# Some Foil Pictures



## nivrnb (Mar 3, 2012)

Just wanted to share some of the foil pictures I have taken with everyone. Not the best, but pretty cool. I think the gallery is the best part of the forum.


----------



## nivrnb (Mar 3, 2012)

Con't


----------



## Geo (Mar 3, 2012)

they look nice and clean to me. if you mean the solder mask, thats a non issue as you will leave that in the filter when you dissolve. normally when i collect foils its got a little bit of everything mixed in with it. :lol: my solution is always green. ive come to expect it. but then again i try not to collect until i have at least a half ounce of foils dry. thats why i dont show my foils much, i think this was my cleanest foils (well, that came out of AP anyways).


----------



## crazyscience (May 28, 2012)

nivrnb said:


> Just wanted to share some of the foil pictures I have taken with everyone. Not the best, but pretty cool. I think the gallery is the best part of the forum.



5/28/12- i have an aqua regia solution (nitric acid and HCL) premix.. it disolves whatever it touches so how do i precipitate the gold out of the solution which is very rich with gold, i need sum guidance contact me at [email protected] thanks


----------



## Harold_V (May 29, 2012)

crazyscience said:


> i have an aqua regia solution (nitric acid and HCL) premix.. it disolves whatever it touches so how do i precipitate the gold out of the solution which is very rich with gold, i need sum guidance contact me at [email protected] thanks


We don't work that way here. Readers are never encouraged to solve problems off the board, as others don't benefit. That's not to say that some concerned soul may not take you under his wing and teach you the things you should already know. 

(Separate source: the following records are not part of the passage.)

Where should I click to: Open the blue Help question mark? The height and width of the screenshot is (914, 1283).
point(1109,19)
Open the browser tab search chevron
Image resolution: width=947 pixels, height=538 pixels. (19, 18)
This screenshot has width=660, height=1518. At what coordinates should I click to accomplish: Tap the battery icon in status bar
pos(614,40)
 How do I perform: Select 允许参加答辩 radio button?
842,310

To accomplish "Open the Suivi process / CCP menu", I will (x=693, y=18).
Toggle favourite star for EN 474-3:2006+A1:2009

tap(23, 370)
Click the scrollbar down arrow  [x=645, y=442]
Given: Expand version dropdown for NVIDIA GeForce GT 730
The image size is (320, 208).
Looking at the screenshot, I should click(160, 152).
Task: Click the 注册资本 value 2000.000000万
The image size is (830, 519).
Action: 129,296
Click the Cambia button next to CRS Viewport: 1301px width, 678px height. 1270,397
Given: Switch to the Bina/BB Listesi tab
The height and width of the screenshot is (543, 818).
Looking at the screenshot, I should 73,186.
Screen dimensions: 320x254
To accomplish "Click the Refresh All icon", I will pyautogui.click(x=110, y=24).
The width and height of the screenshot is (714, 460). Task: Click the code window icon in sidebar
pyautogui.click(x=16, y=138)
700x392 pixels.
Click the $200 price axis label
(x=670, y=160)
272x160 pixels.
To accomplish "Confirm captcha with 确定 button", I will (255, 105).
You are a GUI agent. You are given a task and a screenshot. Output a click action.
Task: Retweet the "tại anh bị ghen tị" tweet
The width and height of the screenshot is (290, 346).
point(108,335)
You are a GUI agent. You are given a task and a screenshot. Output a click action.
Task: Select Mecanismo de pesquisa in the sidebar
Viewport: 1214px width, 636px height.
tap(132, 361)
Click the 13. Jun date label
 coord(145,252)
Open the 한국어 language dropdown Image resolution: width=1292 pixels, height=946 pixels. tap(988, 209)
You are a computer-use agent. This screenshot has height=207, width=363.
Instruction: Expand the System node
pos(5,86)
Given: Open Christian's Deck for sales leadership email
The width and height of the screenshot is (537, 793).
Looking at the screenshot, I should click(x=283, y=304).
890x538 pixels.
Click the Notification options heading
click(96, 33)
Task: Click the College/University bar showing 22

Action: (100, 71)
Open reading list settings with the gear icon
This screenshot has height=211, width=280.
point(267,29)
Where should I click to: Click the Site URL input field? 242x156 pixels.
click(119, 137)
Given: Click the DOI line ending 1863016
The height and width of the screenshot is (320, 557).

Have you read Hoke's book? If not, why not? The question you have asked should never have been asked. If you don't understand the process of precipitation, you have no business dissolving gold in the first place. Have you addressed base metals? Have you tested with stannous chloride? Have you used an excess of nitric acid? If so, how much? And, again, if so, how do you intend to eliminate the excess? You won't have much success recovering the values if you don't. 

Do yourself a favor and start reading, so you understand the basics. Right now you're trying to run a marathon, and don't know how to run.

Harold


----------